[Source records]
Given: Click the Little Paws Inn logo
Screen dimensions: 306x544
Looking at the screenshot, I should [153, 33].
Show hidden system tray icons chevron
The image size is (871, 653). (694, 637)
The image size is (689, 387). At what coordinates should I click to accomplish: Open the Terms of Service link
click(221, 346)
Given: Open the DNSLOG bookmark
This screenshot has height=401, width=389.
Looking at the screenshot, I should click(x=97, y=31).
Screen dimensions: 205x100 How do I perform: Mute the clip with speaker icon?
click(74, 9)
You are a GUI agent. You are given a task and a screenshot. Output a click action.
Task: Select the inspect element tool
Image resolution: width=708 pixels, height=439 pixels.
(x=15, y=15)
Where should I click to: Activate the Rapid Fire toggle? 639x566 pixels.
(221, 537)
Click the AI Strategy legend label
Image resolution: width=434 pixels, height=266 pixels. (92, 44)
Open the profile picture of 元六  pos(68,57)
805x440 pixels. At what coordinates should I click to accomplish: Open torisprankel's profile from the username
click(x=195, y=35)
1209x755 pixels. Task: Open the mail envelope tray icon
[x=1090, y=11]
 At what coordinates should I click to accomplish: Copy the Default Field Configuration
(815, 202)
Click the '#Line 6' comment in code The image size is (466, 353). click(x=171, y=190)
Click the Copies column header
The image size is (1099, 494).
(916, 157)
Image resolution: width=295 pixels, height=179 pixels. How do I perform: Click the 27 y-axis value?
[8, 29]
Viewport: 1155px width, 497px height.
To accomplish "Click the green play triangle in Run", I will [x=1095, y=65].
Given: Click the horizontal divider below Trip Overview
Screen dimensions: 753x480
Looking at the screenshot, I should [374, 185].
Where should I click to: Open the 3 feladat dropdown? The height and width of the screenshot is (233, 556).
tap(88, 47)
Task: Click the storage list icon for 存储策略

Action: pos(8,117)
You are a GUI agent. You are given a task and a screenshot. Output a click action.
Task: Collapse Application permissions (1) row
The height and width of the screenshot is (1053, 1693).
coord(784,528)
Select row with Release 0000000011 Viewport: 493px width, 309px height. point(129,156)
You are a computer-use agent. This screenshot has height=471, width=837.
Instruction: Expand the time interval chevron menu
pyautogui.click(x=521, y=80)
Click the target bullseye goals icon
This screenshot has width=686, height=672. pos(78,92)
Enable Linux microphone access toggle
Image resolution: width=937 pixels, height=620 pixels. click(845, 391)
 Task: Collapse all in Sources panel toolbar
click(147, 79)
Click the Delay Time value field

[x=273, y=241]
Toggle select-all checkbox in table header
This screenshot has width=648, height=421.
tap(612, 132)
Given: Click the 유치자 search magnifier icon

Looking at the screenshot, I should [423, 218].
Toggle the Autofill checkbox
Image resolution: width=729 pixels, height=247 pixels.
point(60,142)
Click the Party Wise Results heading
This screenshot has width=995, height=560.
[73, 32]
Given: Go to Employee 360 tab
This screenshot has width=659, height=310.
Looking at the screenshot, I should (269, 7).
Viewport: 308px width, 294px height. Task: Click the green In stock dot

ACTIVITY: Reprint the data above from the opening line to the line holding "Task: Collapse Application", inclusive, and nothing else.

ANSWER TO THE EXERCISE:
Given: Click the Little Paws Inn logo
Screen dimensions: 306x544
Looking at the screenshot, I should [153, 33].
Show hidden system tray icons chevron
The image size is (871, 653). (694, 637)
The image size is (689, 387). At what coordinates should I click to accomplish: Open the Terms of Service link
click(221, 346)
Given: Open the DNSLOG bookmark
This screenshot has height=401, width=389.
Looking at the screenshot, I should click(x=97, y=31).
Screen dimensions: 205x100 How do I perform: Mute the clip with speaker icon?
click(74, 9)
You are a GUI agent. You are given a task and a screenshot. Output a click action.
Task: Select the inspect element tool
Image resolution: width=708 pixels, height=439 pixels.
(x=15, y=15)
Where should I click to: Activate the Rapid Fire toggle? 639x566 pixels.
(221, 537)
Click the AI Strategy legend label
Image resolution: width=434 pixels, height=266 pixels. (92, 44)
Open the profile picture of 元六  pos(68,57)
805x440 pixels. At what coordinates should I click to accomplish: Open torisprankel's profile from the username
click(x=195, y=35)
1209x755 pixels. Task: Open the mail envelope tray icon
[x=1090, y=11]
 At what coordinates should I click to accomplish: Copy the Default Field Configuration
(815, 202)
Click the '#Line 6' comment in code The image size is (466, 353). click(x=171, y=190)
Click the Copies column header
The image size is (1099, 494).
(916, 157)
Image resolution: width=295 pixels, height=179 pixels. How do I perform: Click the 27 y-axis value?
[8, 29]
Viewport: 1155px width, 497px height.
To accomplish "Click the green play triangle in Run", I will [x=1095, y=65].
Given: Click the horizontal divider below Trip Overview
Screen dimensions: 753x480
Looking at the screenshot, I should [374, 185].
Where should I click to: Open the 3 feladat dropdown? The height and width of the screenshot is (233, 556).
tap(88, 47)
Task: Click the storage list icon for 存储策略

Action: pos(8,117)
You are a GUI agent. You are given a task and a screenshot. Output a click action.
Task: Collapse Application permissions (1) row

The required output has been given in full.